具体的な施策の内容は「オンライン広告やSNSを活用した情報発信」が最も多く51.0%。「地域の観光パンフレットやガイドブックの制作・配布」「外国語対応のWebサイトや観光案内所の設置」などが都市圏、都市圏以外ともに多かった。
効果があった施策として最も多かったのは「外国語対応のWebサイトや観光案内所の設置」で75.5%。「オンライン広告やSNSを活用した情報発信」「外国人旅行者向けのキャンペーンや割引サービスの提供」が続いた。

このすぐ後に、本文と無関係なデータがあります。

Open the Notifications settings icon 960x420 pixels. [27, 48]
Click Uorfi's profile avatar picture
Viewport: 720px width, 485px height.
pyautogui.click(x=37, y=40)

インバウンド旅行者にアピールする観光スポットは「歴史的な名所や史跡」が最も多く、都市圏で37.9%、都市圏以外で46.6%だった。都市圏ではその次に「街並みや商店街」が36.9%で続いた。都市圏以外では「イベント・祭り」が40.1%で上位となった他、「温泉・銭湯などリラックスできる施設」「海や川などの自然」が、都市圏よりもそれぞれ10ポイント以上高かった。
インバウンド施策を実施する上で、自治体職員はどのようなことに課題を感じているのか。最も多かったのは、都市圏、都市圏以外ともに「地域のインフラ整備や交通アクセスの改善」で28.2%に上った。
その他「インバウンド旅行者の増加とそれを受け入れる体制のバランス」「費用対効果(プロモーションや施策に対する効果)が分からない」が続いた。これらの項目は、特に都市圏以外の自治体が課題として認識している割合が高い傾向がみられた。
近年はオーバーツーリズムの問題も指摘され、多くの自治体が課題と認識している様子がうかがえる。同社は「これらの課題への対策は、訪日外国人旅行者だけでなく地域住民の安全や日常生活を守るという観点からも改善が必須」とコメントしている。